— Begin PROVIDED RECORDS —

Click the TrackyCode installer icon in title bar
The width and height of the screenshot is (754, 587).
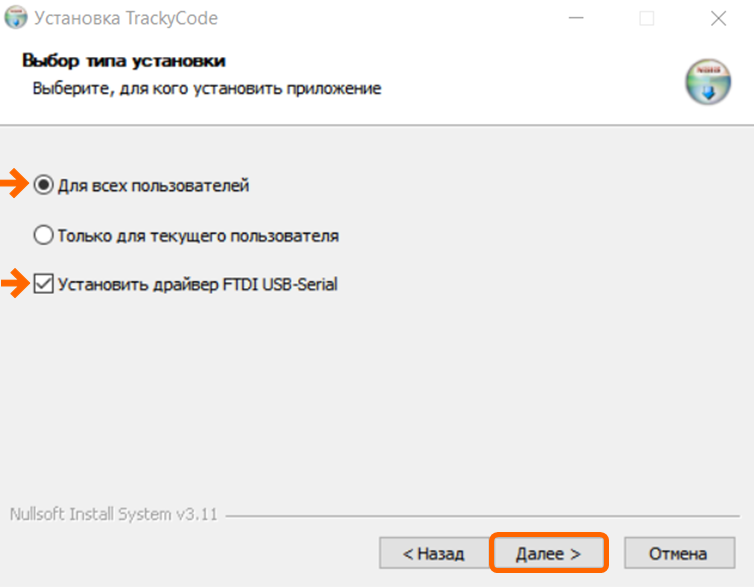[17, 18]
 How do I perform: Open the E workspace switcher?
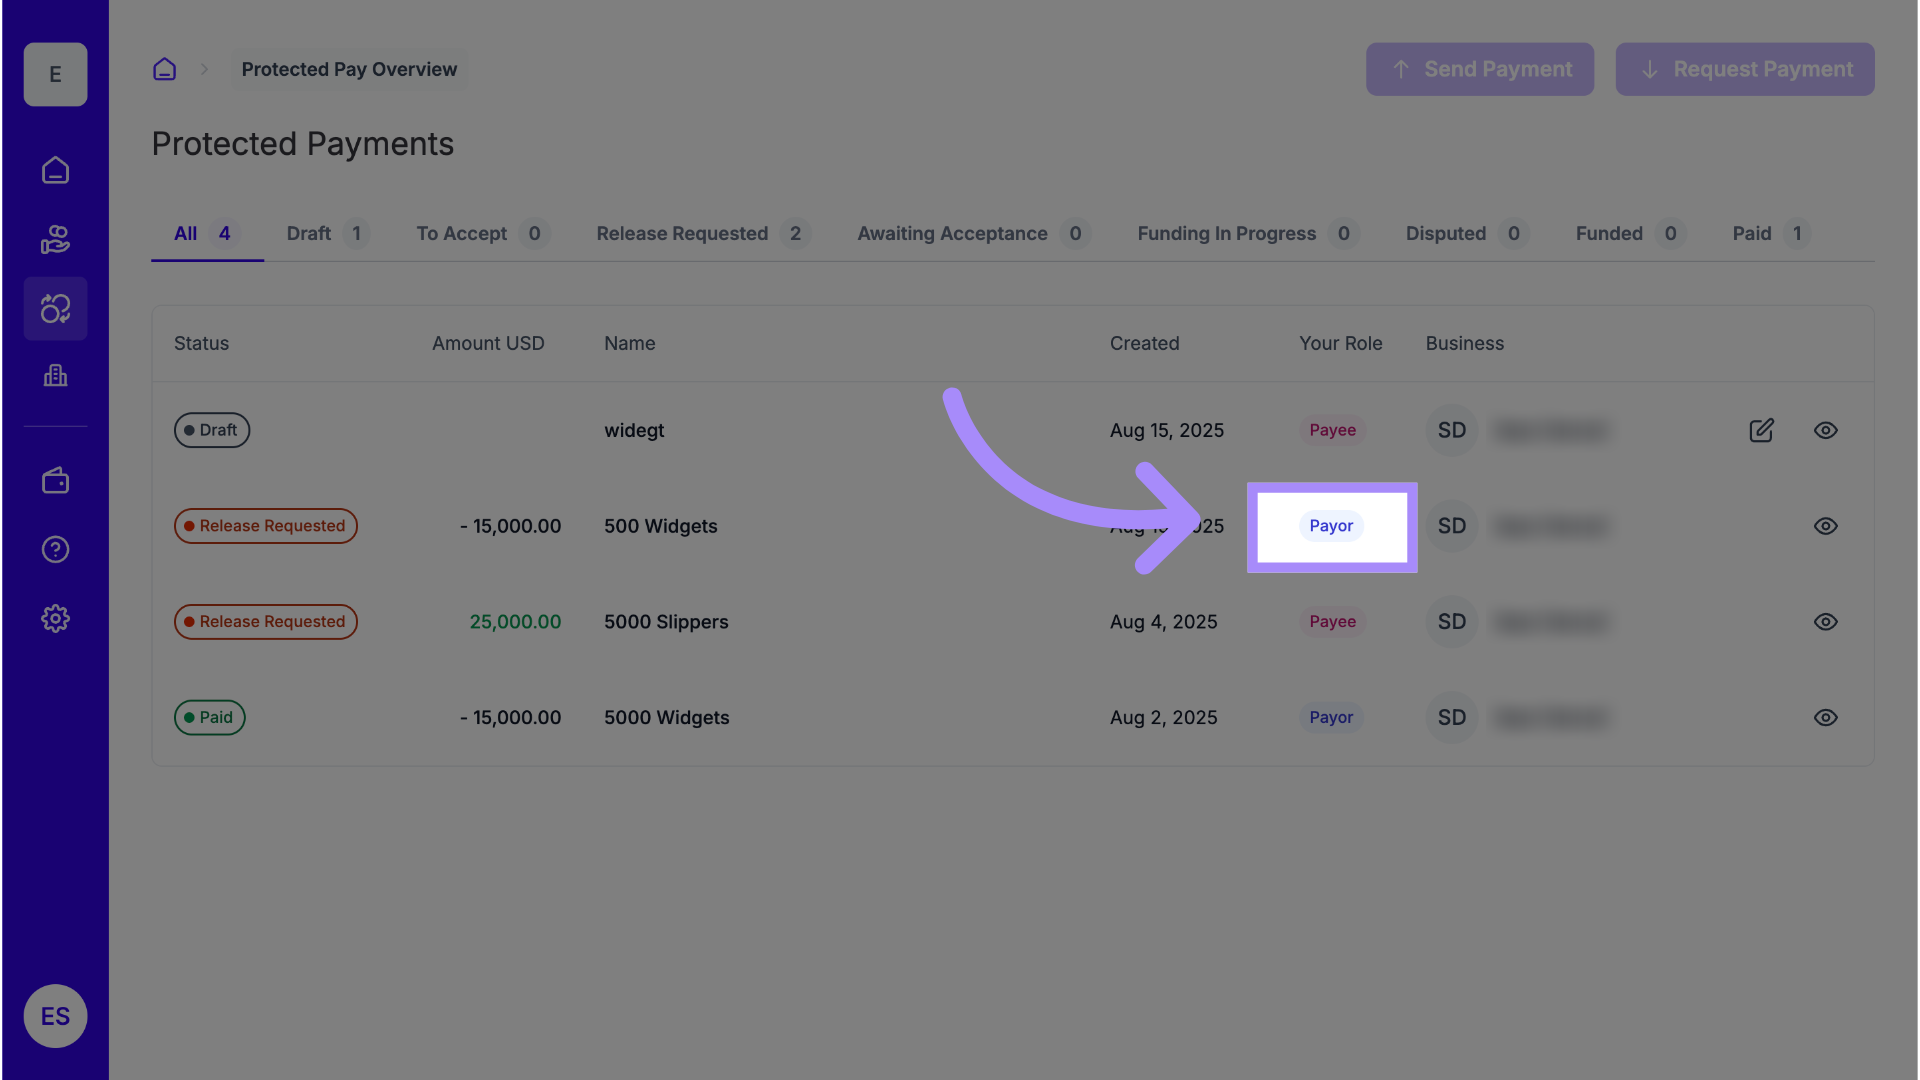(x=55, y=75)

— End PROVIDED RECORDS —

• WORK INSTRUCTIONS: Copy the lines above exactly as they stand, leaving out the pictures.

• ANSWER TO THE PROBLEM:
Click the TrackyCode installer icon in title bar
The width and height of the screenshot is (754, 587).
[17, 18]
 How do I perform: Open the E workspace switcher?
(x=55, y=75)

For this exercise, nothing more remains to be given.